L'uso dei dati di Giulia Cecchettin e il sospetto coinvolgimento della voce di sua sorella

L'utilizzo arbitrario di strumenti come Character.AI solleva vari problemi, anche legali. I chatbot possono diffondere disinformazione, contenuti diffamatori o violare la privacy delle persone che impersonificano, come accaduto a una giornalista americana che ha scoperto che era stato creato un chatbot in grado di diffondere informazioni personali sul suo conto.  

 

Charater.AI non permette di risalire alle informazioni che sono state caricate sulla piattaforma per creare l’avatar di Giulia Cecchettin. Il loro utilizzo però, anche se si trattasse di informazioni pubbliche reperibili online, potrebbe configurarsi come una violazione della privacy. 

 

“Gli eredi hanno il diritto di tutelare sia l'immagine, che i dati personali di un loro parente, anche dopo la sua morte.

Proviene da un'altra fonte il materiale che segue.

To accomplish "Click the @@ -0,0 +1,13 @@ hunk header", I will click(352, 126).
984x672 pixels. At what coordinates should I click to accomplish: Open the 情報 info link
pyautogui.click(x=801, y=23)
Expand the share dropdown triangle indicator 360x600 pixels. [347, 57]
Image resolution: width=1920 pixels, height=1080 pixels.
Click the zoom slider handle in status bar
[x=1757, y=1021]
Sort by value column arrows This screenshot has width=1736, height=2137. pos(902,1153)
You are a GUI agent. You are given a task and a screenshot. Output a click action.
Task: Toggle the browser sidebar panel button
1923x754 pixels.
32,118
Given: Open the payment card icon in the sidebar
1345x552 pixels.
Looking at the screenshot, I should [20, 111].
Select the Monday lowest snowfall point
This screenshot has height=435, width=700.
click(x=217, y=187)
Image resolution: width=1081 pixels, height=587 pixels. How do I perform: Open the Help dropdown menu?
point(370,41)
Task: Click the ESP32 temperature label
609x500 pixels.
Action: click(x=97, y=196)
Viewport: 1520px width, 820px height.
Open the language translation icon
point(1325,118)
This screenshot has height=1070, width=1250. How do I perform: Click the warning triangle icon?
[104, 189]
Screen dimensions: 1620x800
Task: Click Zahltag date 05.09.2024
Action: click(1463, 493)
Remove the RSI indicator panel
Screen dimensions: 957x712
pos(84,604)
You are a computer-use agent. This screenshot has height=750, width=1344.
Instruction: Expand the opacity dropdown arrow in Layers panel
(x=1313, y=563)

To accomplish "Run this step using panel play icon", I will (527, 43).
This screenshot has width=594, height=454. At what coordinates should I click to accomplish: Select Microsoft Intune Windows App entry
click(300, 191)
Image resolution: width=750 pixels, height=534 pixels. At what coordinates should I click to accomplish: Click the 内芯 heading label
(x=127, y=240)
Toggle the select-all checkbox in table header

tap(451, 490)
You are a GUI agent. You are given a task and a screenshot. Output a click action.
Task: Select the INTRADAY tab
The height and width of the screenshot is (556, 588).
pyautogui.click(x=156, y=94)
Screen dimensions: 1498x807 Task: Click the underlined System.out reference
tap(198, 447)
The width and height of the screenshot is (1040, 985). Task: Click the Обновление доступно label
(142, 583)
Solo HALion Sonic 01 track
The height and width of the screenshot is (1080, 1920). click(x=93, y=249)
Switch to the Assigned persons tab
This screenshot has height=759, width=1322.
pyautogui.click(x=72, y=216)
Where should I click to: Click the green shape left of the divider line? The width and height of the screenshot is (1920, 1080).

Questa protezione è espressamente riconosciuta in Italia", dice Filiberto Brozzetti, professore di Diritto della protezione dei dati personali dell’Università Luiss.

 

Nel caso di informazioni connesse a crimini come la violenza sessuale o il femminicidio, inoltre, “i dati delle vittime sono considerati dalla giurisprudenza come meritevoli di particolare tutela, per garantire il rispetto della privacy e della dignità delle vittime e delle loro famiglie” sostiene il professore. 

 

Nel caso poi dell'utilizzo della voce di una persona “questa campionatura costituirebbe un trattamento di dati biometrici”, dice Brozzetti e, senza il suo consenso, “ci troveremmo di fronte a un’ulteriore violazione della privacy”.